Some information on the R-squuared values reported by **FSSgam** can be found in the help file, type **?fit.model.set** into the R console. The default value supplied is an approximation based on the R-square value calculated for a model between the fitted values and the observed data. This approximation was used because R.sq is not always provided by the underlying **gam(m)** functions used, and may cause errors. If you set the argument **r2.type=”r2”** **FSSgam** will return the R-square as calculated by the underlying gam function, which in most cases is what should be reported. If you want an **R.sq** that represents that left over after random effects are removed, you can also set **report.unique.r2=TRUE** which will subtract the null model **R2** from each of the fitted models in the set. The **report.unique.r2** as defined can sometimes yield negative R.sq values, so may or may not be useful for reporting. There are more formal methods for calculating the R.sq for the fixed component of models as these cannot be easily generalised across all the model types handled by **FSSgam** this is not currently implemented in the package. Subtracting the null model R.sq is a simplification, but potentially still informative.
## Do I need to include a Null intercept only model in **null.terms**?
FSSgam automatically includes a null, intercept only model in the model set. This model will add any additional terms specified as **null.terms** to the model formula as well. The null model is useful to assess if any of the included predictors have explanatory value, thus if your null model is in the top set (say within 2AICc), it may be inferred that none of the predictors are useful beyond simply a mean value of the response.
## When I use lm4=TRUE, so I need to include my random effect in **null.terms**?
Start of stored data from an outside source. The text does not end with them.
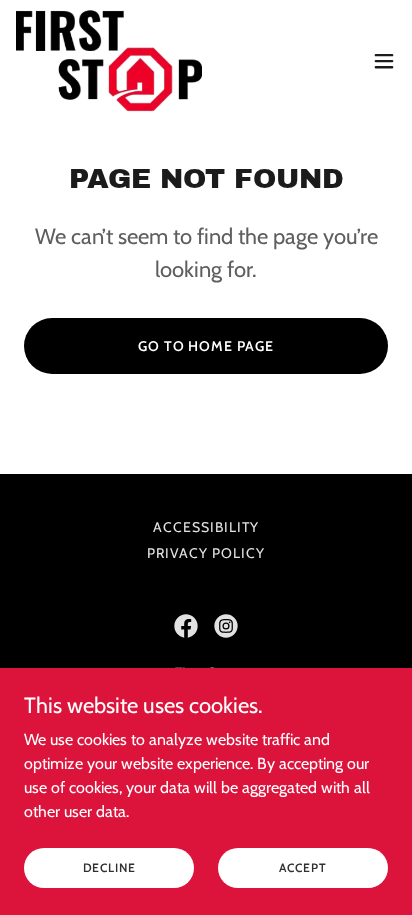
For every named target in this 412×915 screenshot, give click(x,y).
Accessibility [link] (206, 527)
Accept (302, 867)
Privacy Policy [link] (206, 553)
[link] (109, 60)
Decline (109, 867)
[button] (384, 61)
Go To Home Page (206, 346)
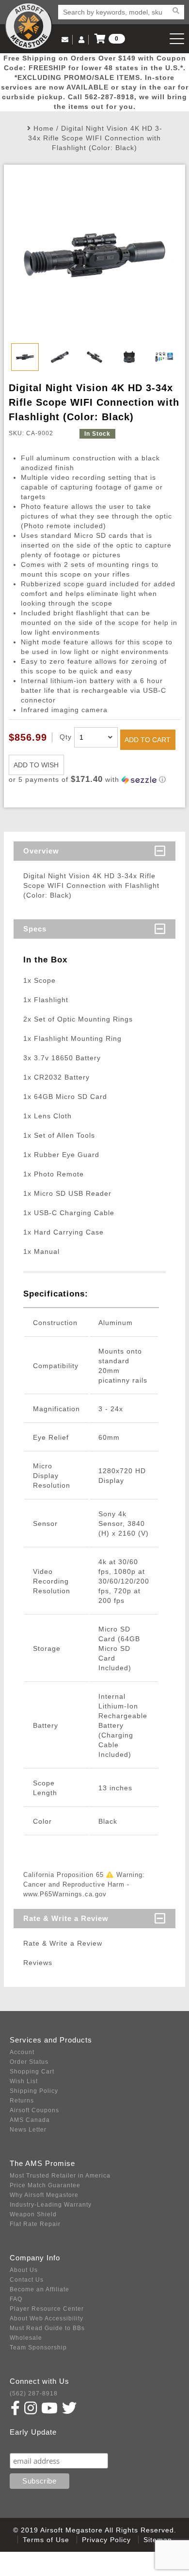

The FSSgam package only updates the model formula, everything else in the model remains the same and becomes part of the null model. When a gamm4 is fit using lme4 = TRUE, this is a separate argument to gamm4 ("random") - and so the specified random effect will be retained as part of the null model. SO the answer is NO, in this case you do not need to add your random effect to **null.terms**. The only reason random effects sometimes need to be specified in **null.terms** is when the formulation bs='re' is used to specify them in gam from mgcv - because in that case they are part of the model formula and will be overwritten by the set of model formula as they are fit by FSSgam.